Gottlieb Set a New Bar – What Happens Now?

The news that Dr. Gottlieb was leaving his post as Commissioner of FDA took everyone by surprise. Perhaps another surprise to many was the skill and judgment he brought to the job when initially he faced many critics due to his ties to the pharmaceutical industry. Yet of the many names floated at the time for the post, he was clearly the most qualified – offering the perspective not only of a doctor, but as someone who fought cancer, as a patient as well. And he brought experience. He was not new to FDA having served as a Deputy Commissioner under Mark McClellan. During that time, one would imagine that he devised a blueprint for how he would do the job were he Commissioner. When he actually became Commissioner, he went about implementing that blueprint.

But while detractors expressed concern over pharmaceutical company ties, as Commissioner it became apparent that what you saw with Dr. Gottlieb was what you got. Over the years as a Resident Fellow at the American Enterprise Institute he wrote extensively in national publications opining on a number of themes that were ones he would eventually bring to the job. In the grand picture, he looked at an agency that some may have said had become so entrenched in process that it lost sight of the goals for which it existed. The idea that everything should be done according to the same process it had always been done challenged progress. He embraced mechanisms that might loosen that up. Many of the policies that came about as FDA Commissioner he wrote about as themes in the years before.

For example, the idea of rolling submissions of BLAs and NDAs offered a means for companies to make progress in the development of new drugs at a faster pace. The tenure of Dr. Gottlieb as Commissioner is characterized by the notion that resources were best used in a way that maximized impact when it came to development and in the area of safety, focused on those areas where there was the most risk, rather than spread resources evenly across the risk spectrum. To that end, across a broad spectrum of development, there has been change effected in the way the agency is going about its business – from the faster development of generic drugs to new heights in the approval of new molecular entities.

Also during his time at FDA, the agency oversaw approvals of huge steps forward, particularly in oncology.

He has also not been shy to tackle large issues – vaping among youth and the opioid epidemic.

Moreover, he has not kept what he was thinking and doing a secret. Dr. Gottlieb is someone I’ve known for a long time and he always liked to talk. But as Commissioner, just as he did during his days at the American Enterprise Institute where he frequently published his opinions and ideas, he continued to do so through the issuance of “Statements from the Commissioner”. These were not one-offs. Rather there were topics, such as the development of a response to the opioid epidemic to the pursuit of more generic approvals to the development of pathways to speed the regulatory oversight over the approval process for new therapies, whereby he marked progress and communicated to stakeholders not only what was happening, but much of the reasoning behind it. Whereas past commissioners relied on a more reactive means of communications – providing updates during Congressional testimony and speeches for example, he took more of an initiative to be proactive. In doing so, he did it not only broadly speaking – on a range of topics, but with depth as well.

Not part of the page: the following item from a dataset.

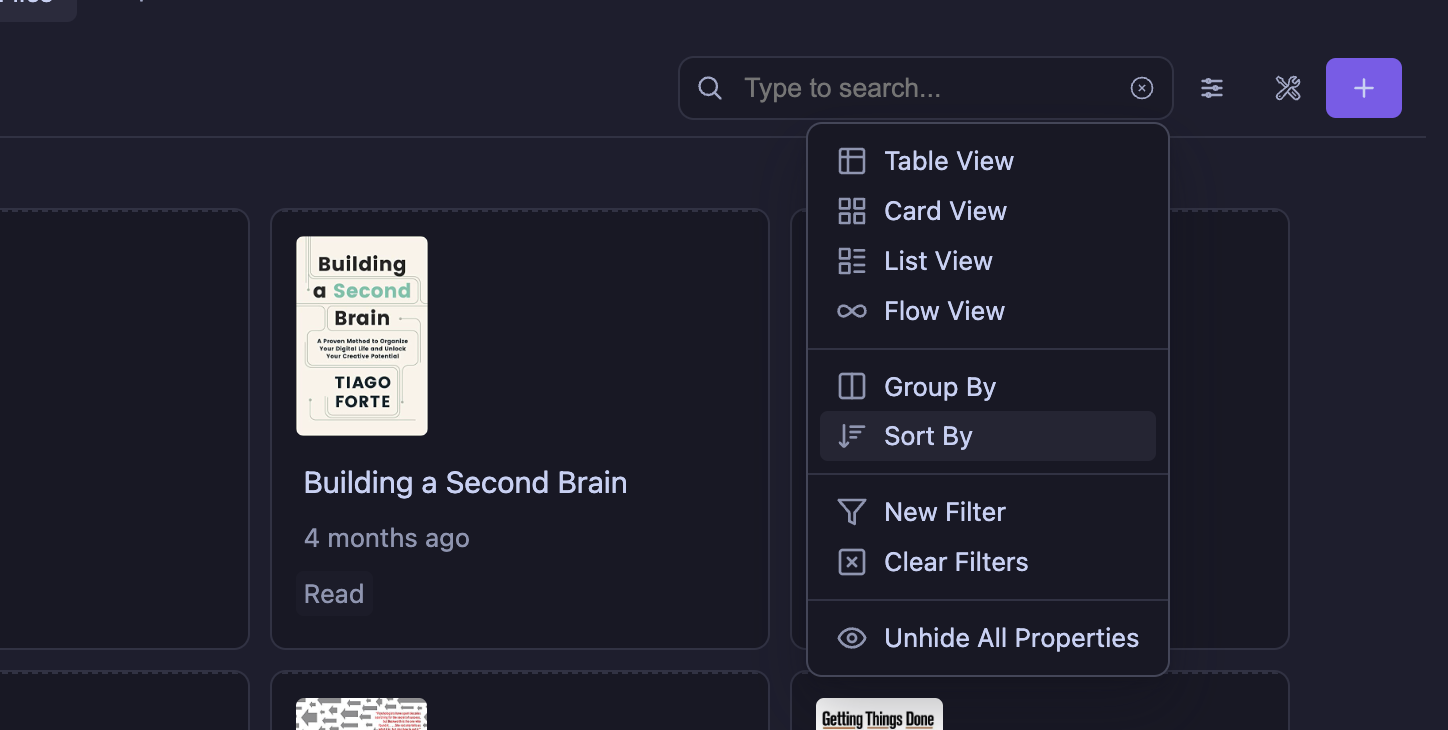Open the Getting Things Done book cover
The image size is (1448, 730).
[879, 715]
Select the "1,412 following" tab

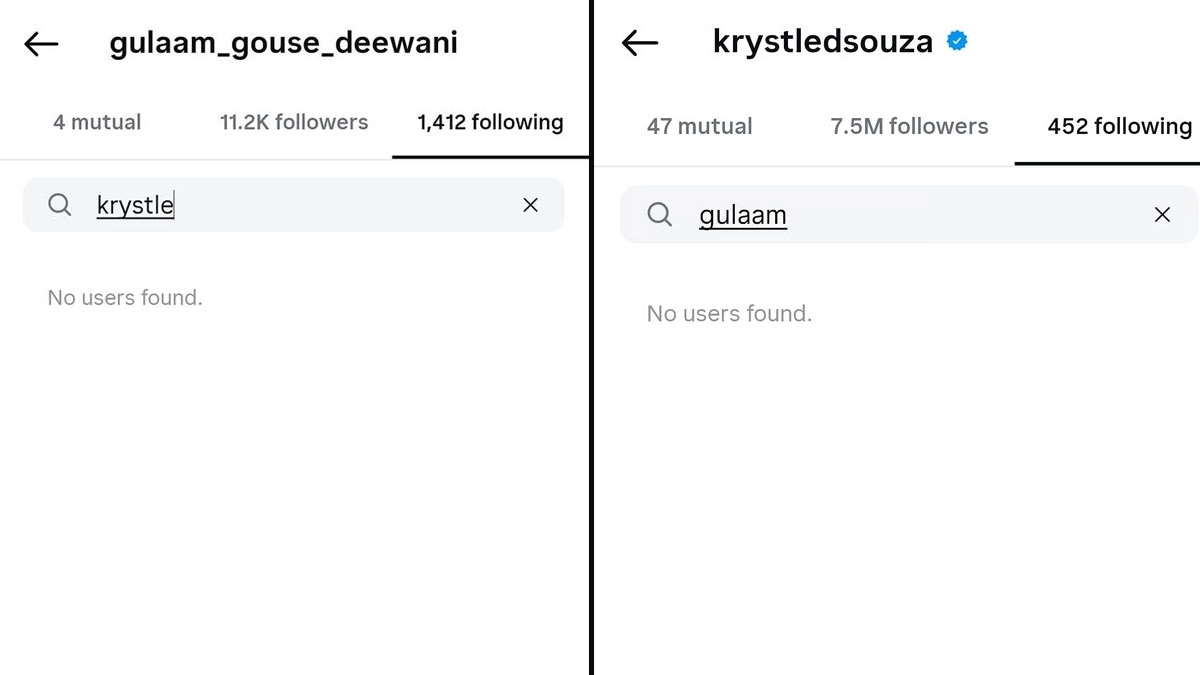coord(490,123)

All of this changed what we have come to expect of someone heading FDA. The question becomes – now what? As he leaves the office, he demonstrated that one can have vision, ideas on how to execute that vision, and ability to do it when needed, all the while communicating transparently about it. He came to the office having had a long time to think about the role beforehand and he was effective in making change that had a positive impact. In addition, he is a snappy dresser. One hopes there is a similar presence that can keep the bar where it has been set.